Instructions to follow –
Put every line of the records below into a JSON list of strings, one string per line. Skip blank lines and leave the pictures out.
════════
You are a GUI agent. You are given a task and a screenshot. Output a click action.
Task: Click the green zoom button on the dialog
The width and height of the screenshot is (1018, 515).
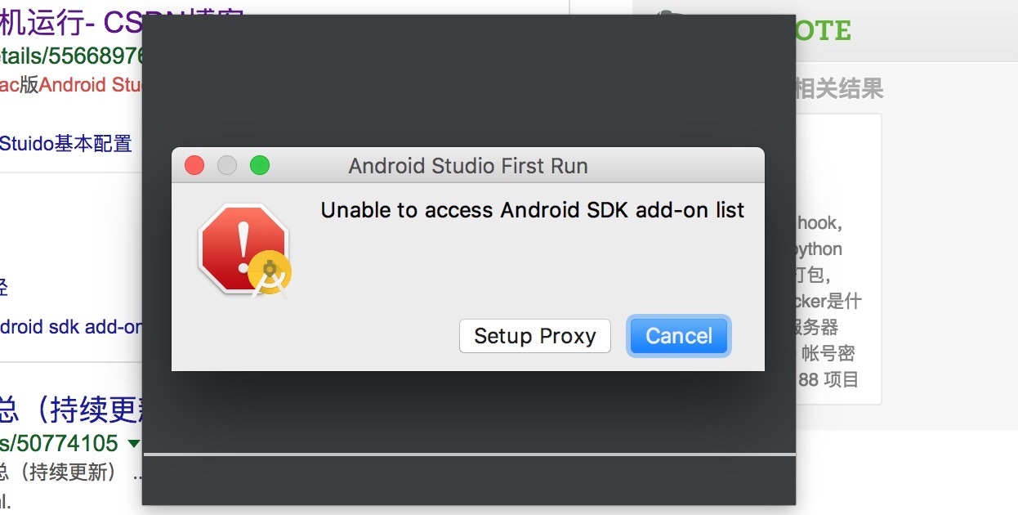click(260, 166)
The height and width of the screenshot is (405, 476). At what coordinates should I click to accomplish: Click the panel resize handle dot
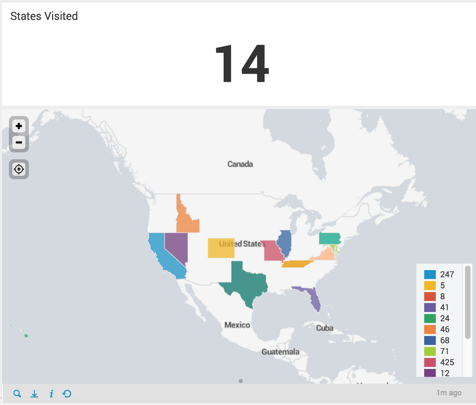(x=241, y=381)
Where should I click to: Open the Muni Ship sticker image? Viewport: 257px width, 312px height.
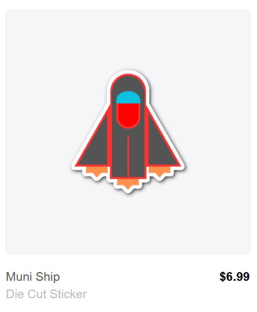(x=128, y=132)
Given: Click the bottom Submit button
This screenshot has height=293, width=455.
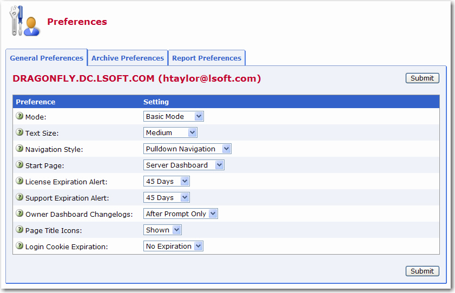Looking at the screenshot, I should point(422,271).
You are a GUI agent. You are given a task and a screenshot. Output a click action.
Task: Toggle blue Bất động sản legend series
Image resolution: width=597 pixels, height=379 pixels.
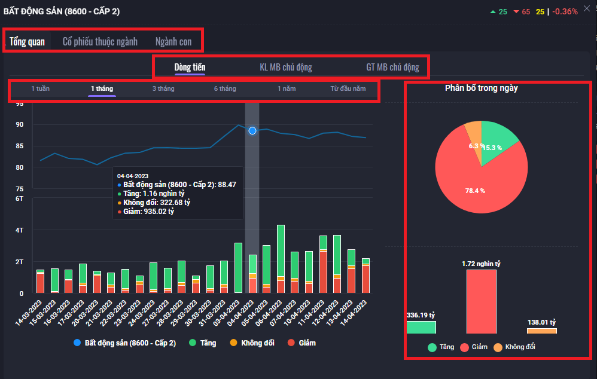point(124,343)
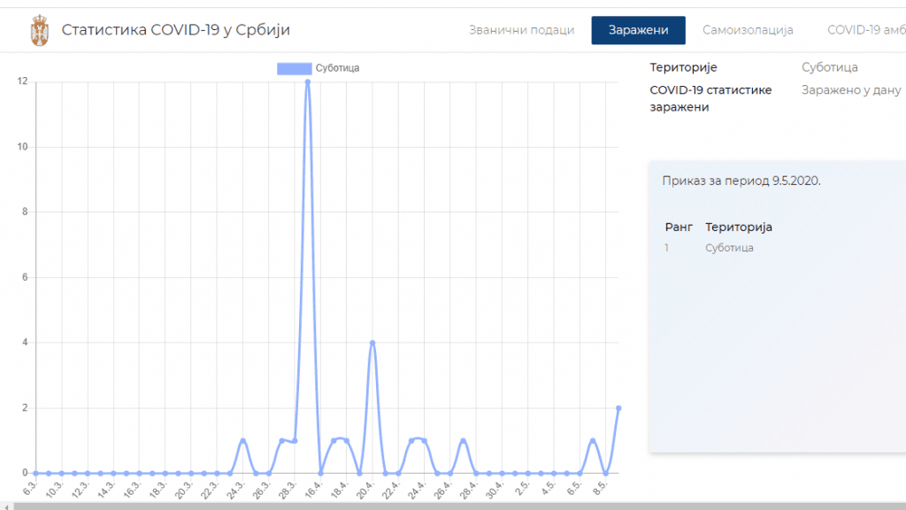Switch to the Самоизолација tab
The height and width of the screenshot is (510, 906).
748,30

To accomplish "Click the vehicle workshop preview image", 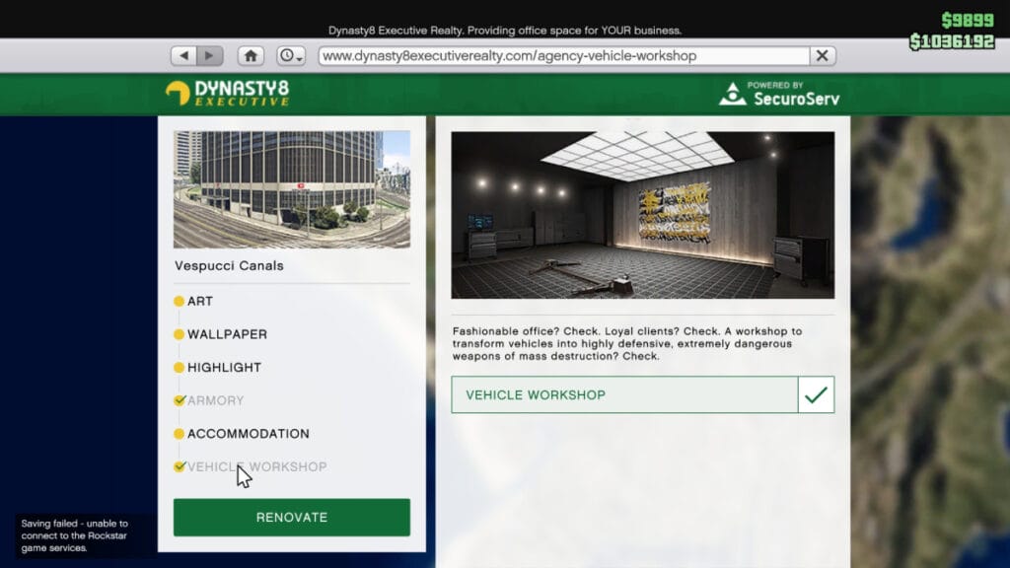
════════
Written answer –
[
  "You are a GUI agent. You are given a task and a screenshot. Output a click action.",
  "Task: Click the green zoom button on the dialog",
  "The width and height of the screenshot is (1018, 515).",
  "click(260, 166)",
  "The height and width of the screenshot is (405, 476). At what coordinates should I click to accomplish: Click the panel resize handle dot",
  "(x=241, y=381)",
  "Where should I click to: Open the Muni Ship sticker image? Viewport: 257px width, 312px height.",
  "(x=128, y=132)",
  "Given: Click the bottom Submit button",
  "This screenshot has height=293, width=455.",
  "Looking at the screenshot, I should point(422,271).",
  "You are a GUI agent. You are given a task and a screenshot. Output a click action.",
  "Task: Toggle blue Bất động sản legend series",
  "Image resolution: width=597 pixels, height=379 pixels.",
  "point(124,343)",
  "Switch to the Самоизолација tab",
  "The height and width of the screenshot is (510, 906).",
  "748,30",
  "To accomplish \"Click the vehicle workshop preview image\", "
]